Dye-sensitized solar cells (DSCs) have been extensively studied due to their scientific importance and potential applications. However, there are still some unsolved key physical problems related to DSCs, such as the microscopic control of the nanocrystalline electrode surface morphologies, the transfer and recombination mechanism of light induced charge carriers. The surface modification of nanocrystalline electrodes for DSCs is one of the effective methods that can improve light induced electrons injection and suppress charge recombination. At present, research interests in nanocrystalline electrode modification focus on material and structure optimization, yet little is known about the effect of the electrolyte additives, the suppresser, on the electrode surface states and on the DSCs’ performances. In this proposal, the quantum chemistry calculation methods will be carried out to study the key problems about the surface modification of the DSCs electrode and the charge recombination suppressing by the electrolyte additives, including the interaction microstructure of the additives and the electrode surface, the optimal configurations, the electronic energy, the optical absorption spectrum, the charge transfer and recombination, and other basic physical properties under external electric fields, et al. We will explore the possible mechanism of the electrode surface modification and the charge recombination suppressing, which will provide theoretical support for the future experiments. The research results will help to explain the inherent law of interaction between the electrolyte additives and the DSCs electrode surface. The study may give us scientific proofs and ideas of how to prepare DSCs with higher efficiencies and improved performances.
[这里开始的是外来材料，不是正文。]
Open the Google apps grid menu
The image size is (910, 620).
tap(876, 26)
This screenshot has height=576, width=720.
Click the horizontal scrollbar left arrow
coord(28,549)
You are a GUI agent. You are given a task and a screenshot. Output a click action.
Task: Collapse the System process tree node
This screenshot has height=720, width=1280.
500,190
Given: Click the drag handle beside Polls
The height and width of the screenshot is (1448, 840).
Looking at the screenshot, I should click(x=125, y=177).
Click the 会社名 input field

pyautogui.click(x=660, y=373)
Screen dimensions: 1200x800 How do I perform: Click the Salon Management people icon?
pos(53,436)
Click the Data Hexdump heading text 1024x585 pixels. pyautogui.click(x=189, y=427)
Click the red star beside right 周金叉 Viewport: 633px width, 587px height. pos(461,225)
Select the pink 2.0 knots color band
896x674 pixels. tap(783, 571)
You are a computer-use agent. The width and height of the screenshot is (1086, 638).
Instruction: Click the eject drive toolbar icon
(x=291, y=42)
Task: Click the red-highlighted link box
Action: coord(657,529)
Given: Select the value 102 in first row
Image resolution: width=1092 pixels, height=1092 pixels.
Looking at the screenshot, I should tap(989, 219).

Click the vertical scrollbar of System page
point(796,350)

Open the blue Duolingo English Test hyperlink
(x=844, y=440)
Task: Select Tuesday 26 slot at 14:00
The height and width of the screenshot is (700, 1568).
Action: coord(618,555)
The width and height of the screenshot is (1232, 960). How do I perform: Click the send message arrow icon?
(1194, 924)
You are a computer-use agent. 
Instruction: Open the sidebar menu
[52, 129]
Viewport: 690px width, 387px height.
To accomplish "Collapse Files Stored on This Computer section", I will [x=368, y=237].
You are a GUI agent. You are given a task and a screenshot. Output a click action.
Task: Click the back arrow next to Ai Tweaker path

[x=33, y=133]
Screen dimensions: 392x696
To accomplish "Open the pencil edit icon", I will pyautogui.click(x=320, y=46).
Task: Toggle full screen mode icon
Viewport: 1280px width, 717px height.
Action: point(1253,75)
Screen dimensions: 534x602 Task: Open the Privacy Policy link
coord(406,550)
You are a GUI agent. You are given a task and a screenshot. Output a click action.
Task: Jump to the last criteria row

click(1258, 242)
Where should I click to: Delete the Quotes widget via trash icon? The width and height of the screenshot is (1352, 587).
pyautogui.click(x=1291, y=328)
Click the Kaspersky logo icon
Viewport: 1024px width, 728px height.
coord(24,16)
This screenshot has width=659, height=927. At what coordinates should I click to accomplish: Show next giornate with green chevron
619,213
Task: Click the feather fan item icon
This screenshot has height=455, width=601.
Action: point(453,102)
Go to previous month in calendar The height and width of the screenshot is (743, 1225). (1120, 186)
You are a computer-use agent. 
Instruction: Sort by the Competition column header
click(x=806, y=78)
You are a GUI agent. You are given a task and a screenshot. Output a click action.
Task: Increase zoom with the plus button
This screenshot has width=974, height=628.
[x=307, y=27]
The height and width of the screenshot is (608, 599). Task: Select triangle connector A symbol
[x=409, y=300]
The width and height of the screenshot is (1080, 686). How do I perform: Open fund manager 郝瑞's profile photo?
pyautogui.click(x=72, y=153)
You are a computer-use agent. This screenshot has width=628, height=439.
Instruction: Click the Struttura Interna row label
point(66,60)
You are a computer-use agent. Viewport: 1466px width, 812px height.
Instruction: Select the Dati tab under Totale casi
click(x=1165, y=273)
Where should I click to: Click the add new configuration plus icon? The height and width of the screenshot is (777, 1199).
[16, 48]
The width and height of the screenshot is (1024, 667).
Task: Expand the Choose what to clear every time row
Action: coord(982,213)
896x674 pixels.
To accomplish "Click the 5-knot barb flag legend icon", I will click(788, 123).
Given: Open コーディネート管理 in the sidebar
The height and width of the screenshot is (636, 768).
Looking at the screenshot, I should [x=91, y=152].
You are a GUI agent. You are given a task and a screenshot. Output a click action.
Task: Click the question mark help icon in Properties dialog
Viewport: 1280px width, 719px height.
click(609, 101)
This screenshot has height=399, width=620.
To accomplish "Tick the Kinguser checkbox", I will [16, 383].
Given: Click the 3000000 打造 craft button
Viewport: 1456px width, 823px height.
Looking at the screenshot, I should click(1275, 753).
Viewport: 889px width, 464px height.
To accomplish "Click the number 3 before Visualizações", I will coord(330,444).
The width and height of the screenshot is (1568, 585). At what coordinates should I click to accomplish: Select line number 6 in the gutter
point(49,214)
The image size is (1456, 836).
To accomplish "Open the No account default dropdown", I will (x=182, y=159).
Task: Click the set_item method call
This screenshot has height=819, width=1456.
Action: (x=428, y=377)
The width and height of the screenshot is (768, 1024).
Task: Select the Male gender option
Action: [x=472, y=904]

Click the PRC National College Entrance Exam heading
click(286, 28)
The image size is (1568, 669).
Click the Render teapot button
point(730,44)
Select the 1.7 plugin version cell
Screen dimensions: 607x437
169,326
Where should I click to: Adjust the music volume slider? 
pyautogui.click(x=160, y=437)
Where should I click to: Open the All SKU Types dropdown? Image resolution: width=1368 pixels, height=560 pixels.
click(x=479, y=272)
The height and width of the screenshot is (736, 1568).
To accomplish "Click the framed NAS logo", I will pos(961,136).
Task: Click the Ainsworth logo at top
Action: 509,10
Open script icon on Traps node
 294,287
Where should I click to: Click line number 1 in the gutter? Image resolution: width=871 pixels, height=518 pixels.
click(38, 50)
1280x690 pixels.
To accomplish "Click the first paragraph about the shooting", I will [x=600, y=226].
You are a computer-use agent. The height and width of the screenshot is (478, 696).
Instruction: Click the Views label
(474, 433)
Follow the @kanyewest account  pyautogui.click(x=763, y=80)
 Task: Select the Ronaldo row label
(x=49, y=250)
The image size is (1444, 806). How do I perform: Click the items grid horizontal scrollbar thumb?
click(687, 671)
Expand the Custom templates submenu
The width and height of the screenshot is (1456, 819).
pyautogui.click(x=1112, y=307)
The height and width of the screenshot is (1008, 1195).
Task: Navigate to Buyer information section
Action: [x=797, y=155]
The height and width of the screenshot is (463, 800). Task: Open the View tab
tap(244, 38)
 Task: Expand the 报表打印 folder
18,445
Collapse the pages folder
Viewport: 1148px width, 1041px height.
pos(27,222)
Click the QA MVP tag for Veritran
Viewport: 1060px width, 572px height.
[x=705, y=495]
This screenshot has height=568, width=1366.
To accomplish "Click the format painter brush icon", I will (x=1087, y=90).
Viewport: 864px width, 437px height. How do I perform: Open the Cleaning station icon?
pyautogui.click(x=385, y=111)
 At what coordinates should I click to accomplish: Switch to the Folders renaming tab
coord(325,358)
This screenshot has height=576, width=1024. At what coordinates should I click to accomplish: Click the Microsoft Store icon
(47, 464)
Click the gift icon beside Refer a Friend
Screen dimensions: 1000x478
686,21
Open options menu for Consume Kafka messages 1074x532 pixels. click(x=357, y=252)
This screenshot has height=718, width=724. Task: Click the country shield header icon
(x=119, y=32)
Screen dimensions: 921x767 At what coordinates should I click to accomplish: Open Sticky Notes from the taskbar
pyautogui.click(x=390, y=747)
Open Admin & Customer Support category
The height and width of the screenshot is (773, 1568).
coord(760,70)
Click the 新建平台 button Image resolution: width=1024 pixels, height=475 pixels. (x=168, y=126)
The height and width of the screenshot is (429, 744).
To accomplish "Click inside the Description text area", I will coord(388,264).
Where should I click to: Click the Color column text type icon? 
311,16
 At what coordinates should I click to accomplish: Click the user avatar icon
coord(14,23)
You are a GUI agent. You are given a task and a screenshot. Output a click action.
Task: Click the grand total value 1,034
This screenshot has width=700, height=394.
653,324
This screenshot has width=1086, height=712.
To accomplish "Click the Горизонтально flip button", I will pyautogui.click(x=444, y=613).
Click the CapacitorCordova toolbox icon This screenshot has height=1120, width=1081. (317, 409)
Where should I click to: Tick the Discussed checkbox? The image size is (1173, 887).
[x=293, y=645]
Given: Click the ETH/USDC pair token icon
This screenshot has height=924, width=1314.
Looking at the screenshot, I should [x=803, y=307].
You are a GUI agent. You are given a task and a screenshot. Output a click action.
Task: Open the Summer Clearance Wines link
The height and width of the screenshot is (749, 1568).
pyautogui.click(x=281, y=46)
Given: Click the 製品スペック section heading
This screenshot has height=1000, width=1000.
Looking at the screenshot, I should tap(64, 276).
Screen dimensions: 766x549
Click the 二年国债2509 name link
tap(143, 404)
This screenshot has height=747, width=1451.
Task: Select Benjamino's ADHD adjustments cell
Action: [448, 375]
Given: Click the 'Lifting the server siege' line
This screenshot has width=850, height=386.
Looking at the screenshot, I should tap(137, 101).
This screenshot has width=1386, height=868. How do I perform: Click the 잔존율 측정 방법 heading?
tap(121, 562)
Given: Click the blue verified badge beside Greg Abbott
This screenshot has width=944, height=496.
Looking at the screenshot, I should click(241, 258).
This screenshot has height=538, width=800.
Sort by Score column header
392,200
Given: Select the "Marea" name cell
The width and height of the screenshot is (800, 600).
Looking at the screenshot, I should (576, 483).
染料敏化太阳能电池(DSCs)具有重要的科学意义和应用前景，但是对DSCs所涉及的关键物理问题，诸如纳米晶电极的微观调控、光生电子的传输和复合抑制等尚未得到很好的解决，其中电极表面的电荷复合是影响电池性能的一个非常重要的因素。然而电荷复合的机制和抑制复合的途径却没有从理论上进行系统阐述。文献表明DSCs电极的表面修饰可以促进光生电子的注入和抑制电子的复合。目前对纳米晶电极修饰多着眼于电极本身的材料和结构优化，而对添加抑制剂如何影响电极状态及DSCs 光电性能缺乏系统研究。本项目针对DSCs纳米晶电极表面电荷复合抑制的关键问题，采用量化计算方法，系统研究抑制剂和DSCs 电极相互作用的微观形貌、电子结构、光吸收谱、电子传输和复合及其在外场作用下的基本物理性质等，探索其电荷复合抑制机制，为抑制表面电荷复合提供理论指导。本项目对从理论上阐明电荷复合机制对电池光电性能影响的内在规律有重要物理意义。

本项目针对染料敏化太阳能电池(DSCs)纳米晶电极表面电荷复合抑制的关键问题，采用量化计算方法，系统研究典型电荷复合抑制剂和 DSCs 电极相互作用的微观形貌、电子结构、光吸收谱、电子传输和复合及其在外场作用下的基本物理性质等，探索其电荷复合抑制机制，为抑制表面电荷复合提供理论指导。本项目从抑制剂基本物性、表面作用模型以及微观复合抑制机制三个层面展开系统的研究，取得了一定的创新性成果，对从理论上阐明电荷复合机制对DSCs电池光电性能影响的内在规律有重要物理意义。有些理论预言已被实验验证，所发文章的观点已被他人引用，得到同行的认可。